<<<<

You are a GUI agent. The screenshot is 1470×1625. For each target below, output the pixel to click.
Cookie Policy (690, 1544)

>>>>
<<<<

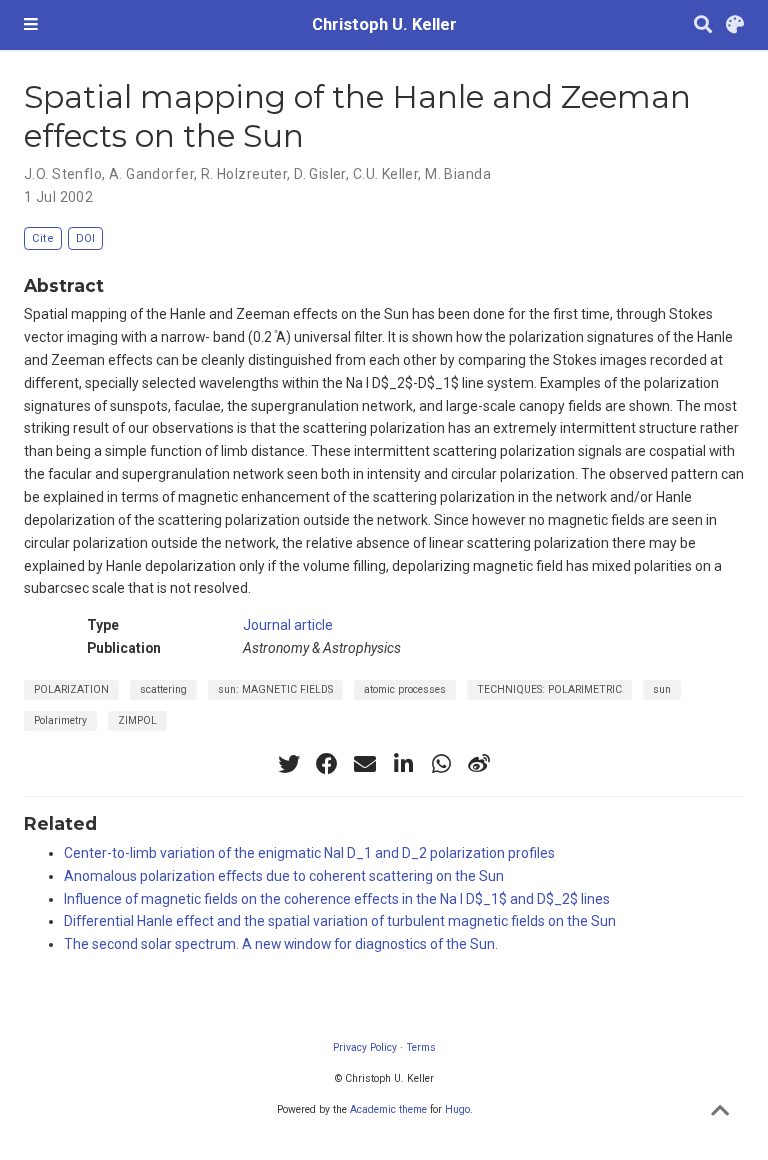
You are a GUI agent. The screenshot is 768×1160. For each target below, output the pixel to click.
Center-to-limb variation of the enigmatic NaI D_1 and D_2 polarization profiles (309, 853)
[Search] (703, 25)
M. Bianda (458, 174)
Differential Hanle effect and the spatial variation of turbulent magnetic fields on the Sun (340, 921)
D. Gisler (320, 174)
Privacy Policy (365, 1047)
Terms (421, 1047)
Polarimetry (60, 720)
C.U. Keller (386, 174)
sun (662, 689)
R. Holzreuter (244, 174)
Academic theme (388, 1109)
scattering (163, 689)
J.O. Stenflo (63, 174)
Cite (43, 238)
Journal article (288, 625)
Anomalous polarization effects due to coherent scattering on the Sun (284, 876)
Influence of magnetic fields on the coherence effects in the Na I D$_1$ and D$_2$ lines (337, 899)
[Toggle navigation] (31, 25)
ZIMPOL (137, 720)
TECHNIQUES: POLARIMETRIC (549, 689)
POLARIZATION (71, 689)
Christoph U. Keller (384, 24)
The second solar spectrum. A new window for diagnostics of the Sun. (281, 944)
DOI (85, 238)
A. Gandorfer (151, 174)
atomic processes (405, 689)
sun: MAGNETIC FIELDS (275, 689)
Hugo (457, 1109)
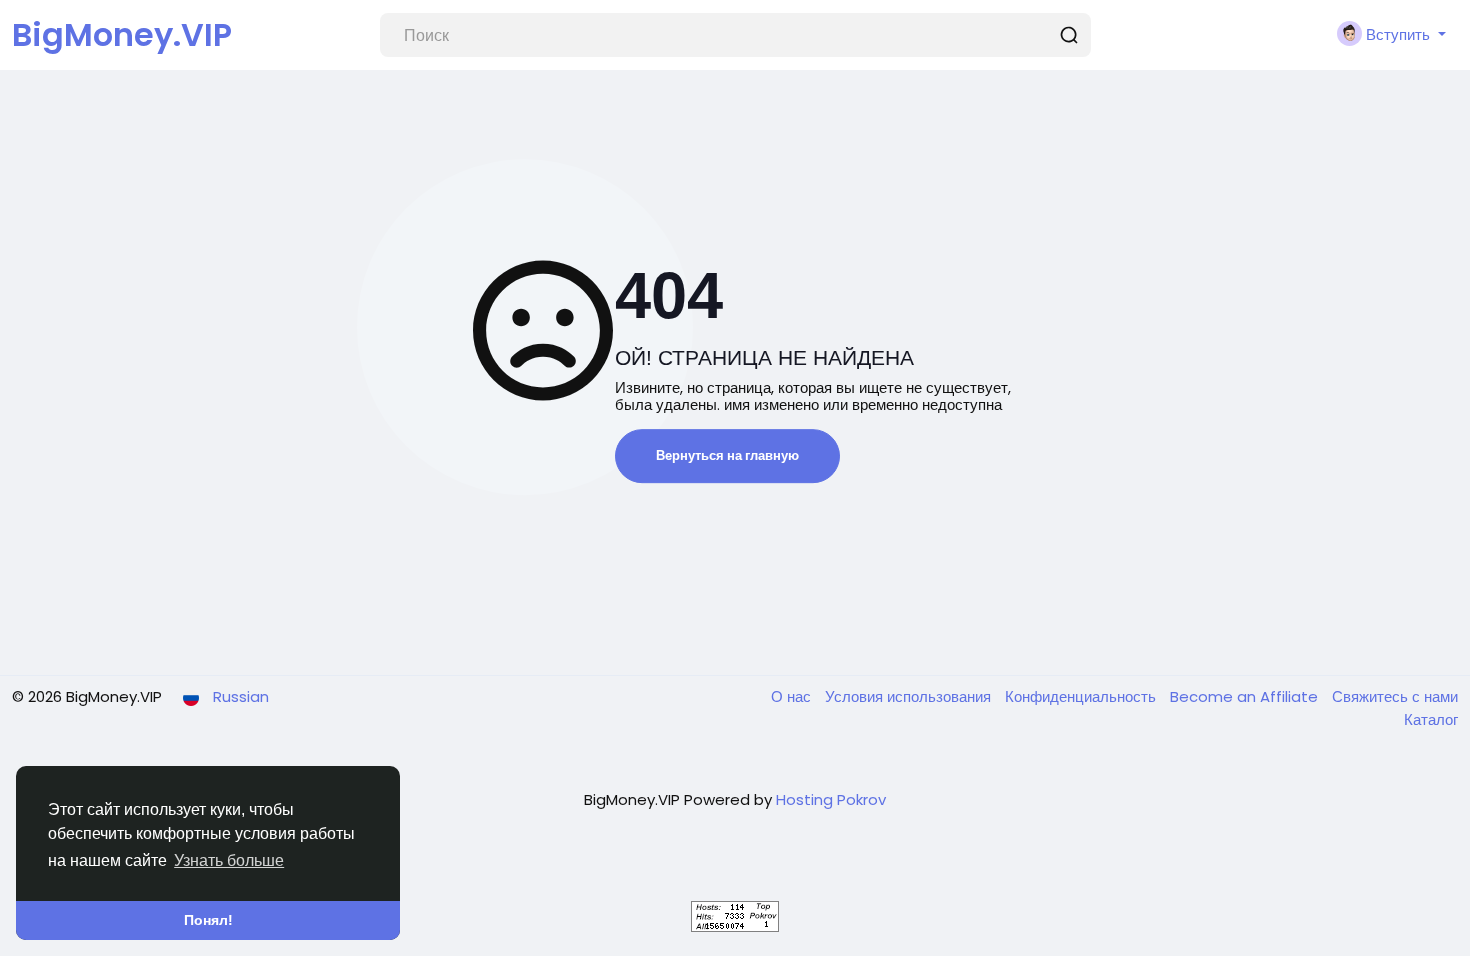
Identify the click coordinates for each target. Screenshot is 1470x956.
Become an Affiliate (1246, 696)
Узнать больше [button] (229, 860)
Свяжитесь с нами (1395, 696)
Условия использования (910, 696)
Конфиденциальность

>>>>

[Activity]
Go through the material above and count the lines that contain "variation"; give that number alone.

[Result of the task]
2